Material:
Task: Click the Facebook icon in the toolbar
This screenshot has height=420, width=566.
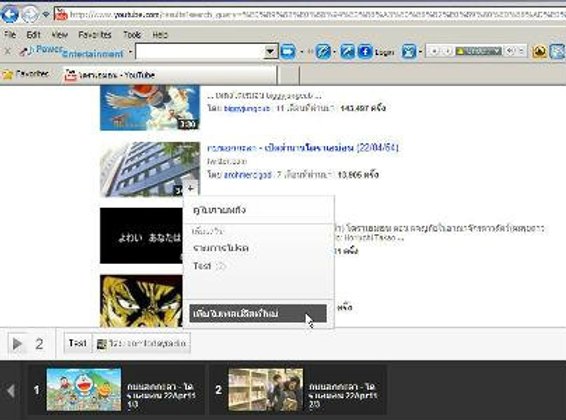Action: pos(365,52)
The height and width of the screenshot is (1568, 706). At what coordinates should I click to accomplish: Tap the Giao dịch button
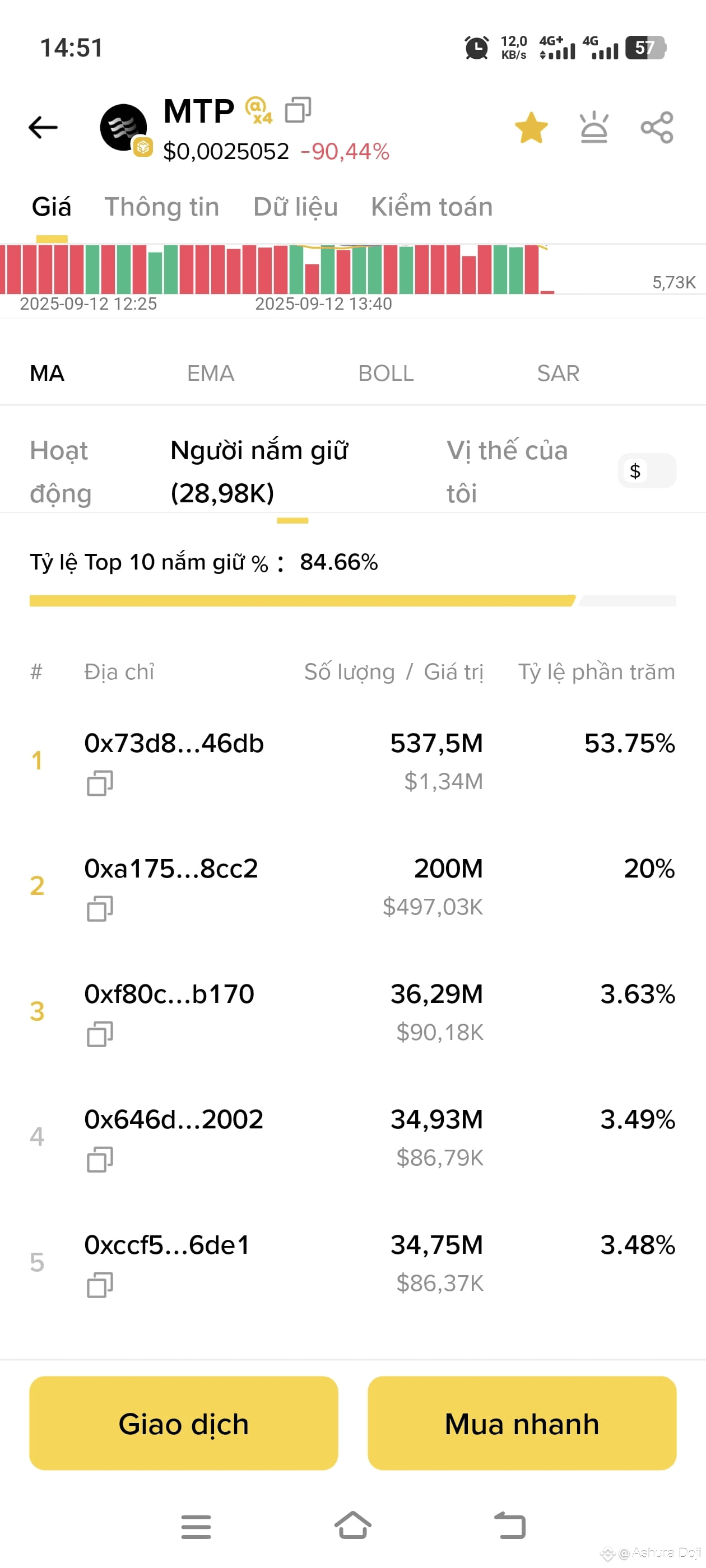pos(183,1423)
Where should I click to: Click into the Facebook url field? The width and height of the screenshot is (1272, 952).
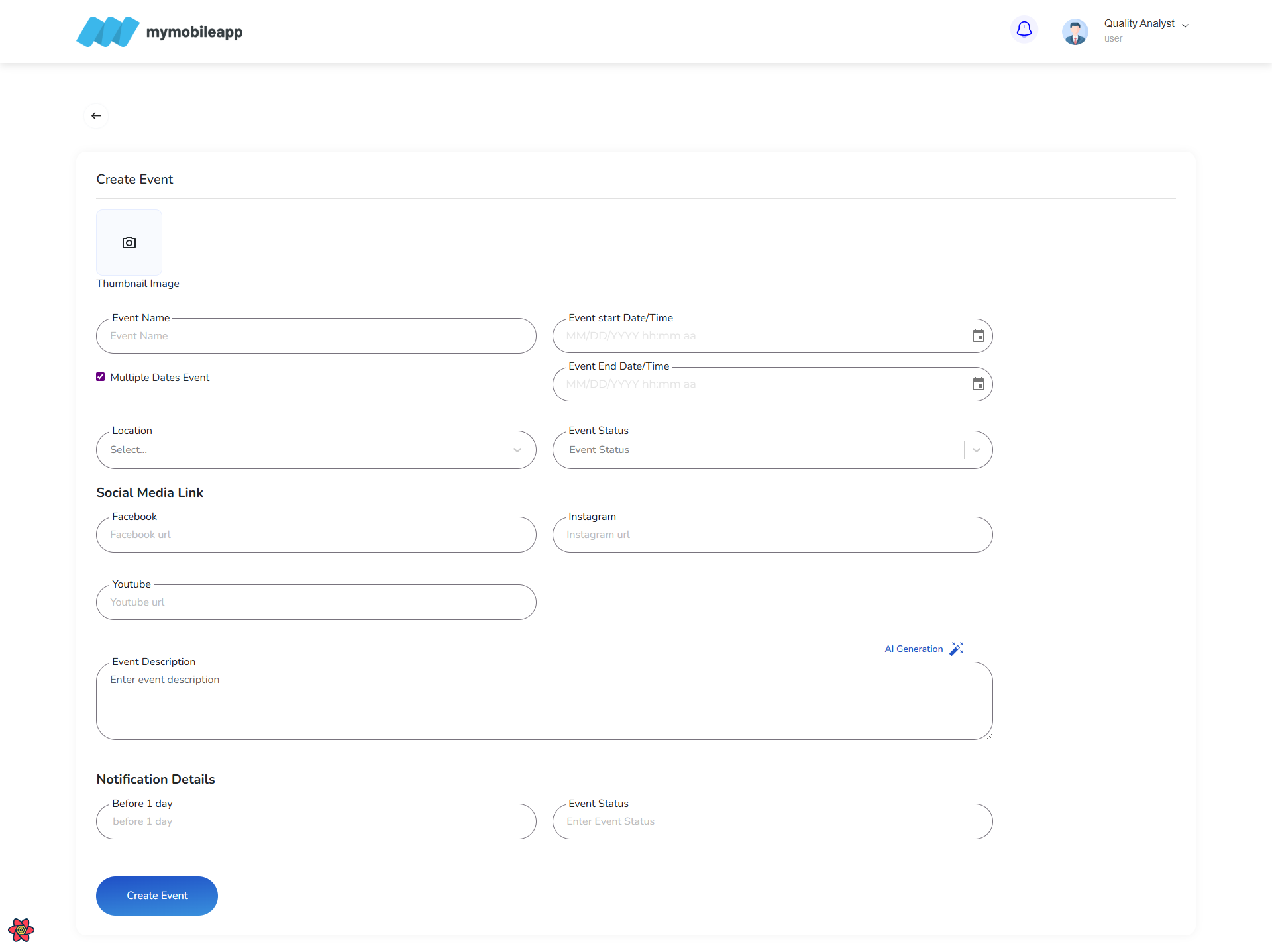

Task details: Can you turn all of the data above into a numbered list, one entry per line, skipping any blank lines and leaving the pictures out?

Full answer:
1. Task: Click the Facebook icon in the toolbar
2. This screenshot has height=420, width=566.
3. Action: pos(365,52)
4. The height and width of the screenshot is (1568, 706). At what coordinates should I click to accomplish: Tap the Giao dịch button
5. pos(183,1423)
6. Where should I click to: Click into the Facebook url field? The width and height of the screenshot is (1272, 952).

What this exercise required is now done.